The lines below that include "chevron" are to be found and copied.

[Items from a dataset]

──────

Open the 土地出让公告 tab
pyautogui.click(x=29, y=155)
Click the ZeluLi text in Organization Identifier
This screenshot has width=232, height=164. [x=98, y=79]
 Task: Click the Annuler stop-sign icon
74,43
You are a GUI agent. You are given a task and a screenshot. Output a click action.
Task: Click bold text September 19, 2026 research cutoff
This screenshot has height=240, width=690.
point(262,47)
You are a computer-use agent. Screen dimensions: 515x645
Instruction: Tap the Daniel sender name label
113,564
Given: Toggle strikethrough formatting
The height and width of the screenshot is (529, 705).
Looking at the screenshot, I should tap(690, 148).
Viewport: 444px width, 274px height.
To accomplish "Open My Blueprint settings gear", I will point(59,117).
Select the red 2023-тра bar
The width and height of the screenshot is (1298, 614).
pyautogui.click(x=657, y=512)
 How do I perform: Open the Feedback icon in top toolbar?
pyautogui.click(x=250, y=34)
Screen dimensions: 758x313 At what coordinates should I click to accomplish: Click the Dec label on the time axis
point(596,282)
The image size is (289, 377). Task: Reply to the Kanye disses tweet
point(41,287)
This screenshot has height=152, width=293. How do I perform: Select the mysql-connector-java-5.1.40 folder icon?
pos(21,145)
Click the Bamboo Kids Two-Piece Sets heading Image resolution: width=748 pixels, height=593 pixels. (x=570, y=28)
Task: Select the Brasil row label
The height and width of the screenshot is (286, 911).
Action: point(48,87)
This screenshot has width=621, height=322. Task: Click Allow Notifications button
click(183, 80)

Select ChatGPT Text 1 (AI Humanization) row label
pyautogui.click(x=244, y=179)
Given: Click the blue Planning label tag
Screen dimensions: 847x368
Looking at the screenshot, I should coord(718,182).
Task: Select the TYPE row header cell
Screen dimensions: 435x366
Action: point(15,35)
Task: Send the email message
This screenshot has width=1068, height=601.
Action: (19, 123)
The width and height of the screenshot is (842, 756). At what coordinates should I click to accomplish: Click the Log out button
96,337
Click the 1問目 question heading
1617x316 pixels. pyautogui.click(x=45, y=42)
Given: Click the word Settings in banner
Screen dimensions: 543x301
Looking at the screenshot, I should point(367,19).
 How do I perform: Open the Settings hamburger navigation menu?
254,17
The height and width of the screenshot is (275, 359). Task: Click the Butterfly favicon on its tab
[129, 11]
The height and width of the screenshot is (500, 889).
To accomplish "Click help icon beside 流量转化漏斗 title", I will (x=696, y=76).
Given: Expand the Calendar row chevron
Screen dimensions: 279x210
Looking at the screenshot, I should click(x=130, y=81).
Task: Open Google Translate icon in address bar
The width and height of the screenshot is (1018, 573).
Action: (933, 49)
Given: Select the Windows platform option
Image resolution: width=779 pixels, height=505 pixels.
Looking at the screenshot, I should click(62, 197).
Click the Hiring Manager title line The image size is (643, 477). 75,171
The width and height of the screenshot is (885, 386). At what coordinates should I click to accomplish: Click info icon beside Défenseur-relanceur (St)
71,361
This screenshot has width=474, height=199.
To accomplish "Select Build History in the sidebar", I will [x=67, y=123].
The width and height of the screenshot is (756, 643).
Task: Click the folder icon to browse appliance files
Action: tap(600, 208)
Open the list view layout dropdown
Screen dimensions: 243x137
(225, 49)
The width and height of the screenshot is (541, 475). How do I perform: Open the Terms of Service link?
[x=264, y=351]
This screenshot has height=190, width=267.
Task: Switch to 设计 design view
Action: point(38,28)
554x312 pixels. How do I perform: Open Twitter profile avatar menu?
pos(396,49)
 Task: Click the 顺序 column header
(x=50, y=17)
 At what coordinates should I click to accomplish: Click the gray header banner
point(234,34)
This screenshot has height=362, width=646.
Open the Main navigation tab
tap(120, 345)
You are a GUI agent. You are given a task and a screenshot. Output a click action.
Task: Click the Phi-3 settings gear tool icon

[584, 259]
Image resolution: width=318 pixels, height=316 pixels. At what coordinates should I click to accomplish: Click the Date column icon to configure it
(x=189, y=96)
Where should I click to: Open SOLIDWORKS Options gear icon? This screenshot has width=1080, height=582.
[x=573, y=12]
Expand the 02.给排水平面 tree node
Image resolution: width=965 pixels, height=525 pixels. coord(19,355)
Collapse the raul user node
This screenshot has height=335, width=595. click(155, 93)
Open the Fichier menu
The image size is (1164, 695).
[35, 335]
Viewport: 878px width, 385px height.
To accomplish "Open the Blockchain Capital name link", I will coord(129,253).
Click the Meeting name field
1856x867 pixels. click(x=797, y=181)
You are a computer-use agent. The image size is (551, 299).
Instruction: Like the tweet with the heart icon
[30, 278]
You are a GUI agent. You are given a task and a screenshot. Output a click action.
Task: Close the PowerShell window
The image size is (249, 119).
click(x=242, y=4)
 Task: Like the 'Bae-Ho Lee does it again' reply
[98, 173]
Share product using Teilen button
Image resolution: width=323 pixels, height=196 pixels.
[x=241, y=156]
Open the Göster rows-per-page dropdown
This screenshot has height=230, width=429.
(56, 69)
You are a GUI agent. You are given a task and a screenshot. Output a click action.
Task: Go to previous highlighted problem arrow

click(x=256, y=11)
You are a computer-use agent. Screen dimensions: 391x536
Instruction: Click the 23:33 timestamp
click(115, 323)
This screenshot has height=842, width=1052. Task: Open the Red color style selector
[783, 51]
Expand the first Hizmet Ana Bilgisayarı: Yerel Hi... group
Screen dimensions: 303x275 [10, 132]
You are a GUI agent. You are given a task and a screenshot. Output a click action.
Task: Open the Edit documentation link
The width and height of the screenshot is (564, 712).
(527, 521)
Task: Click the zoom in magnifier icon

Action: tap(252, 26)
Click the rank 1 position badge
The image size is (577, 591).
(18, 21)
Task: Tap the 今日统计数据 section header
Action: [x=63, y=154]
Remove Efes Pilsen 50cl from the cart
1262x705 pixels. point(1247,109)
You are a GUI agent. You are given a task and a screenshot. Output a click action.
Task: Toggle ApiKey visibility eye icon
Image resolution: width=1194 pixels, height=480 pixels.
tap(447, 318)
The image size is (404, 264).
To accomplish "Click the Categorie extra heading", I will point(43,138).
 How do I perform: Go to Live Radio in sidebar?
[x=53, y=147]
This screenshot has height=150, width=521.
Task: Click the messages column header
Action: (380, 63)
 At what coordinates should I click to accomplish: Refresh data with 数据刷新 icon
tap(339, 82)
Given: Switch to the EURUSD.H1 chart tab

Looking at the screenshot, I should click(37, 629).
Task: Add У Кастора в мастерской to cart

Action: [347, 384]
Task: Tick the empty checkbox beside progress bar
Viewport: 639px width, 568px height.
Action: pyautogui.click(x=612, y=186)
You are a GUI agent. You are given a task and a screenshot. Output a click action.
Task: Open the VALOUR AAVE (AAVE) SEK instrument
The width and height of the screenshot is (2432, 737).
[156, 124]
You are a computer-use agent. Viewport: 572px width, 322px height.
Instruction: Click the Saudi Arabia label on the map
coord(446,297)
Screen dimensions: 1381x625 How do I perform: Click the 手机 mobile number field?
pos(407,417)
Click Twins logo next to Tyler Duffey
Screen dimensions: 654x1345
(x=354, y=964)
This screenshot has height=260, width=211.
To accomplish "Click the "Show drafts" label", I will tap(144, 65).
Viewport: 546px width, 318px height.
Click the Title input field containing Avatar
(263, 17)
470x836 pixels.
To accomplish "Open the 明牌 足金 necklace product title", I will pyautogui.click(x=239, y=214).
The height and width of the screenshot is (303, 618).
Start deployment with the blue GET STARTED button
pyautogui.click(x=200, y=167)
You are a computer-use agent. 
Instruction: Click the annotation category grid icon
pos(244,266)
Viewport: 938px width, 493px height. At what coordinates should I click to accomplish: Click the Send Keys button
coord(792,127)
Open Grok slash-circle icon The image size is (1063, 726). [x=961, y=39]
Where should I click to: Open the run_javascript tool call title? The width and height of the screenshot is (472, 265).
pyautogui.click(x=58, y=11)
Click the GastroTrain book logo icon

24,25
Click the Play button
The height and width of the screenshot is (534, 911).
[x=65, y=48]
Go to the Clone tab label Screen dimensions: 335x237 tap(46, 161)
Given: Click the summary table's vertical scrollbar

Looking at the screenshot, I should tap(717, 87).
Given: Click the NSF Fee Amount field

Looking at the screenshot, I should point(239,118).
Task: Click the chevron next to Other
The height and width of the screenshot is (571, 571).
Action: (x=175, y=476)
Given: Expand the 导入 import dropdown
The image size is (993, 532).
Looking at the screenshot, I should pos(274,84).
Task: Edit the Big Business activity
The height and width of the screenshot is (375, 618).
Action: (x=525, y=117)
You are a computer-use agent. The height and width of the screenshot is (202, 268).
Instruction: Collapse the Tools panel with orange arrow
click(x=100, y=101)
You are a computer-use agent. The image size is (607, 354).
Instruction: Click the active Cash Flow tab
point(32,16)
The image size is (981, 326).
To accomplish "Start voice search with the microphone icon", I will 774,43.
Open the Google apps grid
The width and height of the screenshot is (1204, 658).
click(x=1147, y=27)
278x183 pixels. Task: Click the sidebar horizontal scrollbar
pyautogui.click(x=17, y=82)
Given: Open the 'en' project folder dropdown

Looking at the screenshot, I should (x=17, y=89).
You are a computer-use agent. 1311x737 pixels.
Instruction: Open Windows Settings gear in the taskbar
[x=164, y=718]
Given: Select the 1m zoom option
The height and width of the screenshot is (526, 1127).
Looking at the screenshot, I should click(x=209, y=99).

──────

OUTPUT OF THE EXERCISE:
Given: Expand the Calendar row chevron
Task: Click the chevron next to Other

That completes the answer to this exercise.